Objective: We hypothesize that local and global mapping of AF offer different spatiotemporal resolutions that influence the nature of sustaining mechanisms but not their location in the chamber. This will be particularly evident for rotational sources.

Methods: 16 patients who underwent catheter ablation for AF, atrial flutter (AFL), or premature atrial contractions (PACs) were studied. All patients underwent electroanatomic mapping of the left and right atria with both local and global approaches. Anatomical locations were subdivided into different regions (Figure 1A, 1B). Mechanisms were classified as focal, rotational, or localized irregular activation (LIA) using mapping algorithms. Analyses were done using Chi-squared tests.

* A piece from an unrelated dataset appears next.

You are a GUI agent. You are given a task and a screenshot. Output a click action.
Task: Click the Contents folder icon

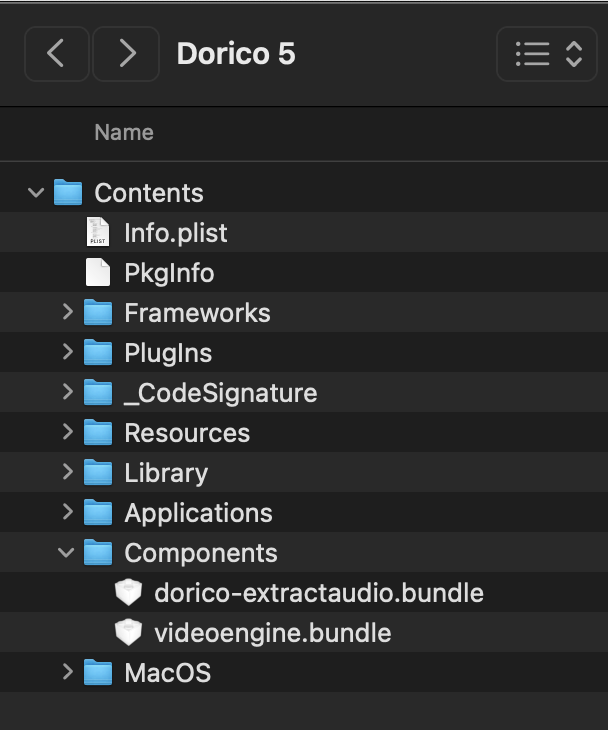68,192
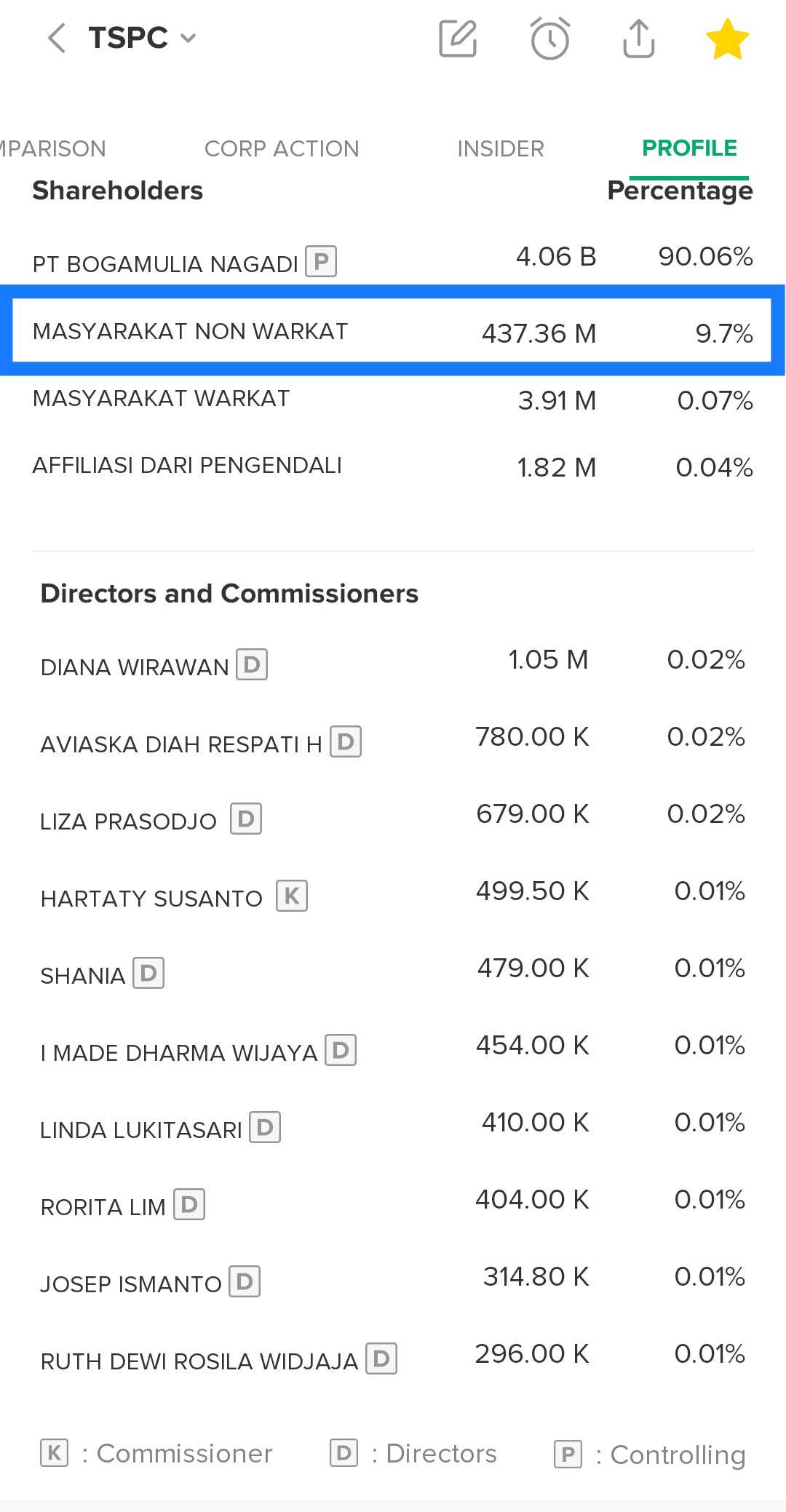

Results: A total of 40 AF, 12 AFL, and 4 PAC simultaneous electroanatomic maps were obtained. Both local and global mappings identified an AF source (n=52) within close anatomical proximity 86.5% of the time (p<0.001). However, mechanisms differed between AF sources identified with different views (34.6% same, 65.4% different, p=0.03) (Figure 1C). These different mechanisms were 47.1% rotational and 50% LIA on global maps (n=34, p<0.001) and 94.7% focal on local maps (n=19, p<0.001) (Figure 1D). AF sources with the same activation pattern across different scales were mostly identified as focal (94.4%, p<0.001). In contrast, AFL and PACs shared both location (100%, p=0.005) and mechanism (87.5%, p=0.03) across local and global maps.

Conclusion: Local and global maps offer different spatiotemporal resolutions that influence how a mechanism of a source is portrayed, and hence ablation strategy. This has a greater impact on rotational sources in AF, and may explain the divergent results in pre-clinical and clinical AF mapping studies.